A key feature of the housing bill that President Bush just signed into law was the federal bailout of Fannie Mae and Freddie Mac.
These are the two taxpayer backed "Government Sponsored Enterprises" that own or guarantee almost half of all mortgages in the country.
Of the many words written about this bailout, those in a New York Times op-ed by William Poole, former head of the Federal Reserve Bank of Saint Louis, contain one of the most relevant and powerful messages:
"Critics of the congressional housing package complain that we are now committing taxpayers to huge new outlays to rescue Fannie Mae and Freddie Mac. That view is wrong: Congressional inaction over the past 15 years had already committed taxpayers to the bailout."
Paul Gigot of the Wall Street Journal reviewed in his paper the coverage that it had been giving since 2001 to the rot inside these two entities.
Gigot also points out that, despite the rationale that we allegedly need these taxpayer-backed enterprises in order for those of modest incomes to get mortgages, in 2002, Fannie Mae "was able to pay no fewer than 21 of its executives a million dollars," and in 2003, its CEO, Franklin Raines, who was ousted for financial shenanigans at the firm, was paid $20 million. And, he left with a $25 million retirement package.
Consider, for starters, what all this tells us today about the man who promises to clean up Washington, Sen. "Change We Can Believe In" Barack Obama.
Raines is reported to be currently serving as an informal adviser to the Obama campaign on housing and mortgage issues.
Raines' predecessor, James Johnson, also the beneficiary of tens of millions in compensation running this sweet deal, where company executives share the risks with taxpayers but not the profits, was Obama's choice to head his vice president vetting team. After howling from the press, Johnson stepped aside.
During the time when the Wall Street Journal, among others, was writing about the improprieties at Fannie Mae and Freddie Mac, both entities paid out a reported $170 million to lobbyists to keep Congress disinterested. And they succeeded.

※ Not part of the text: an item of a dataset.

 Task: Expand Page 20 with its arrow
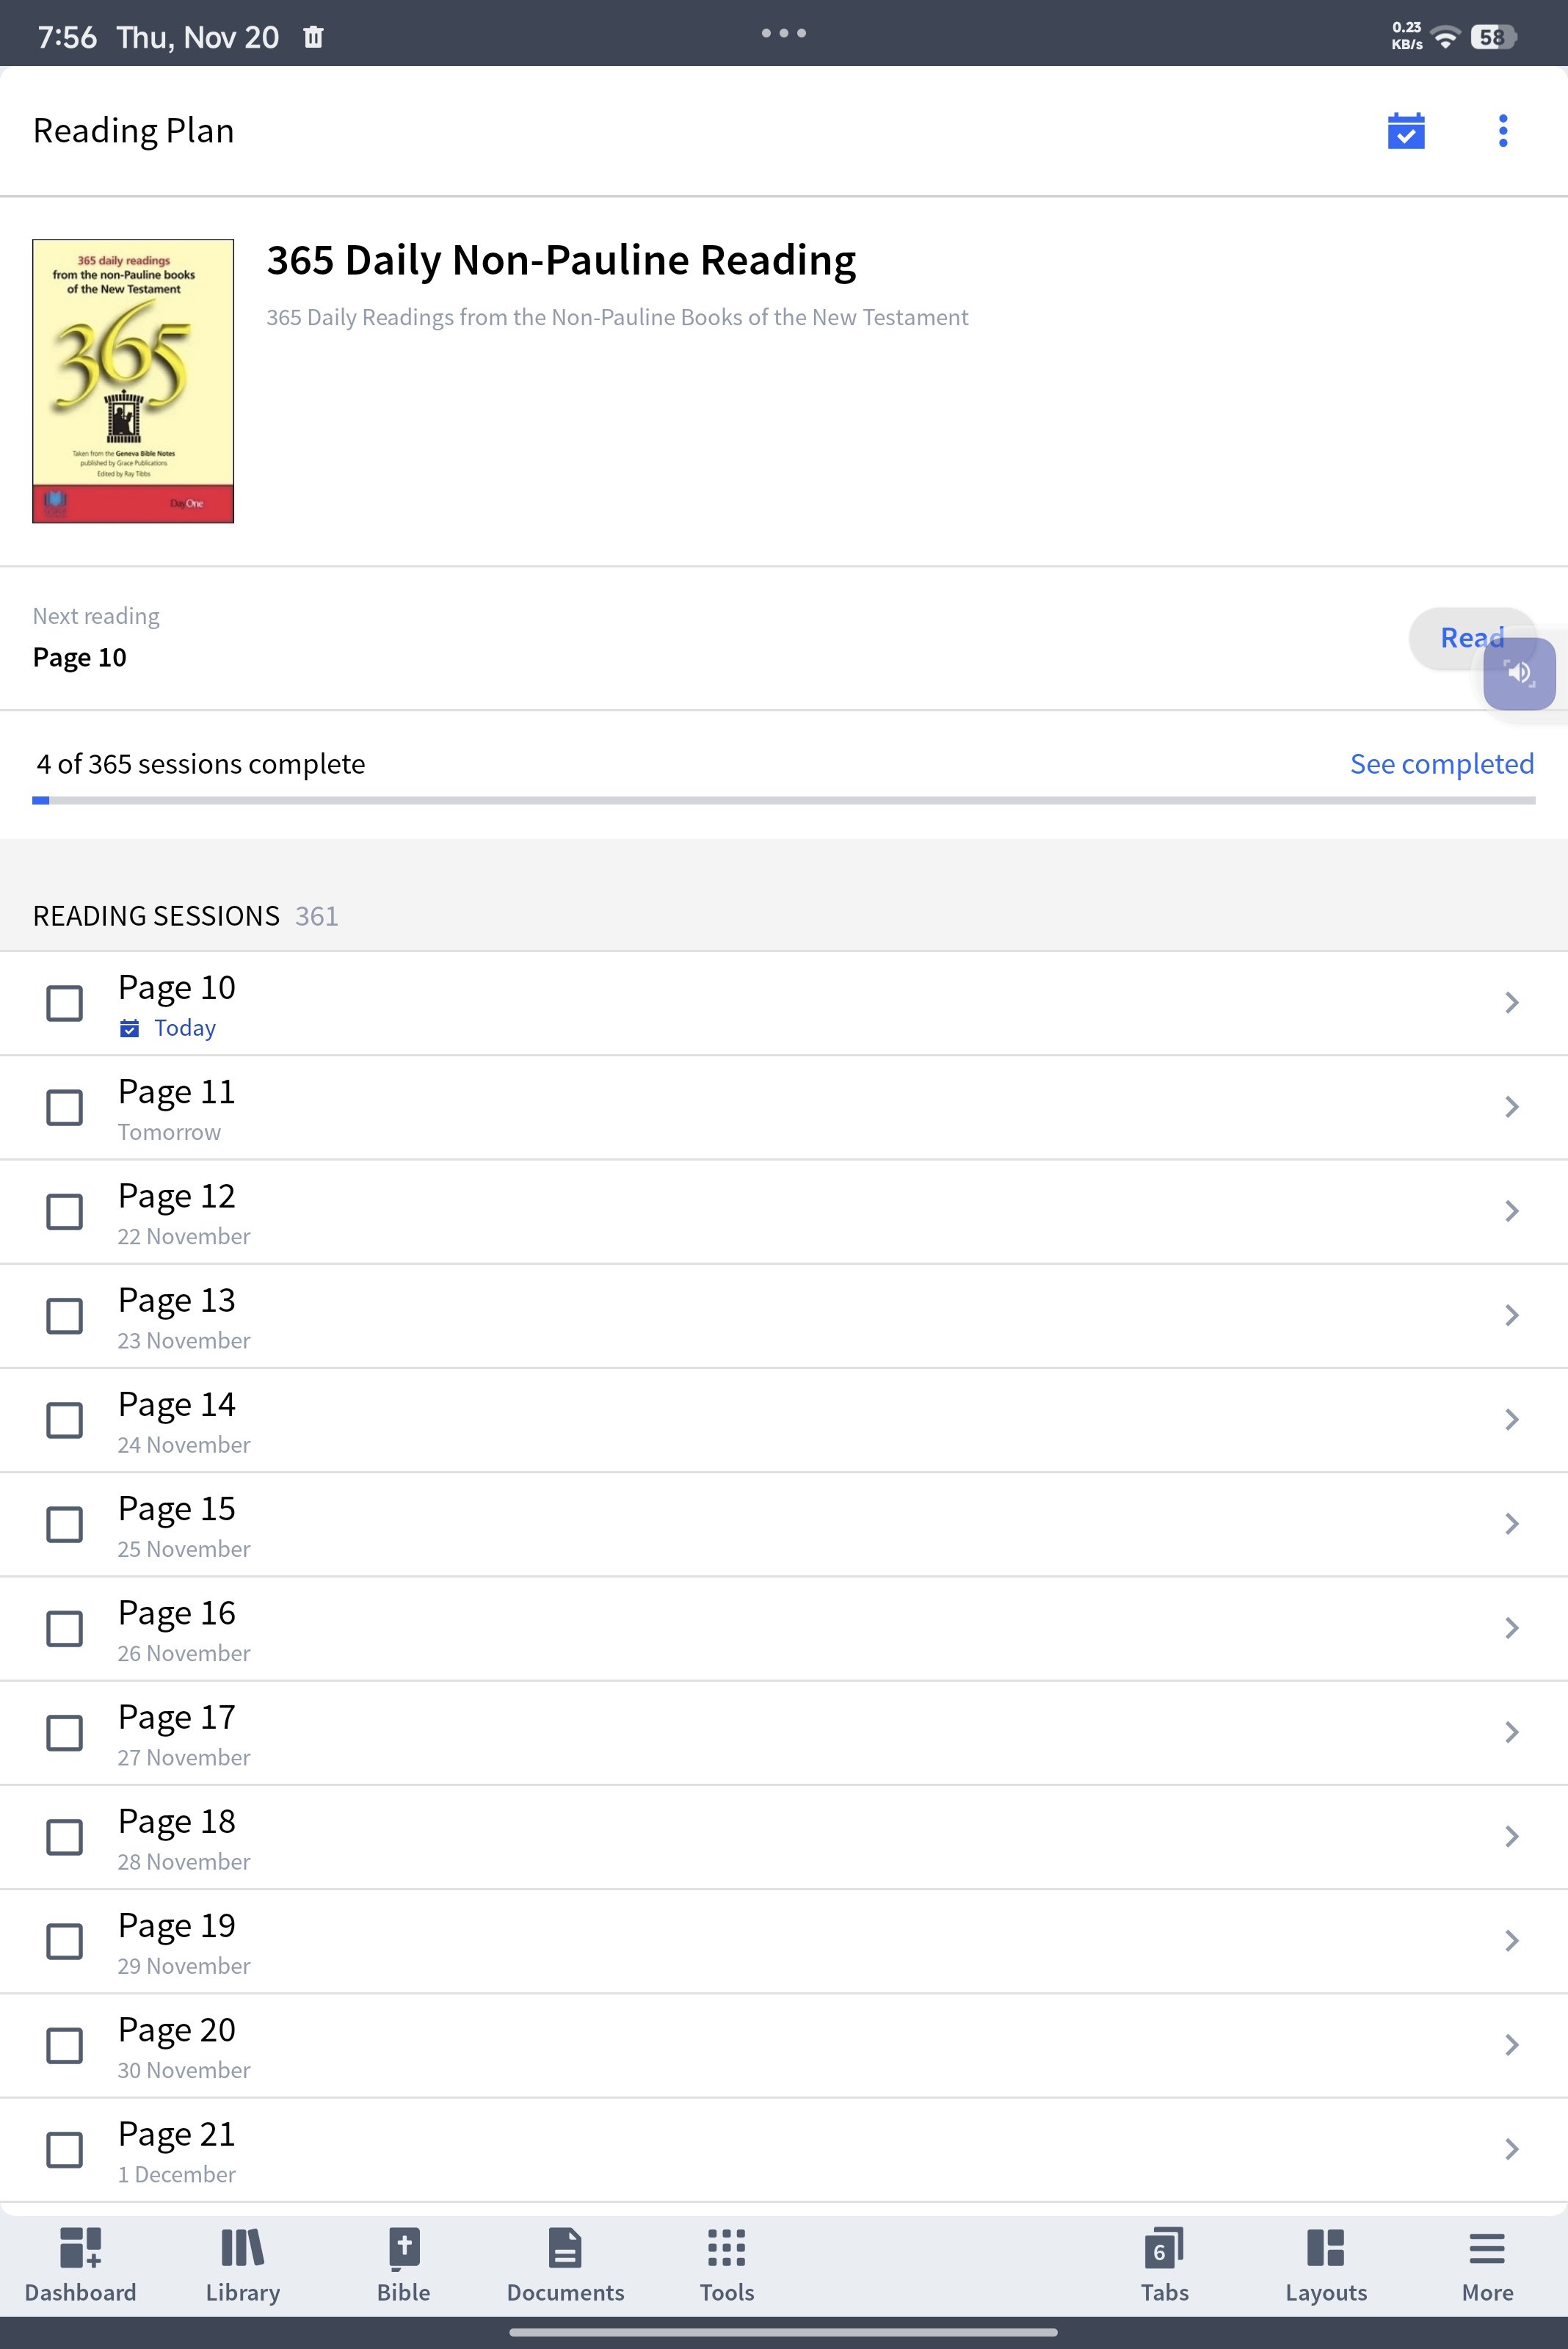point(1511,2045)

None of this seems to present a problem for Obama. The man who campaigned through the primaries about slaying lobbyist dragons in Washington appears quite at home with those who benefited from these lobbying efforts.
Now he has given the Full Monty embrace to bailing out Fannie Mae and Freddie Mac and keeping them propped up forever by us taxpayers. And, even making them more influential by raising the size of the mortgages they can guarantee.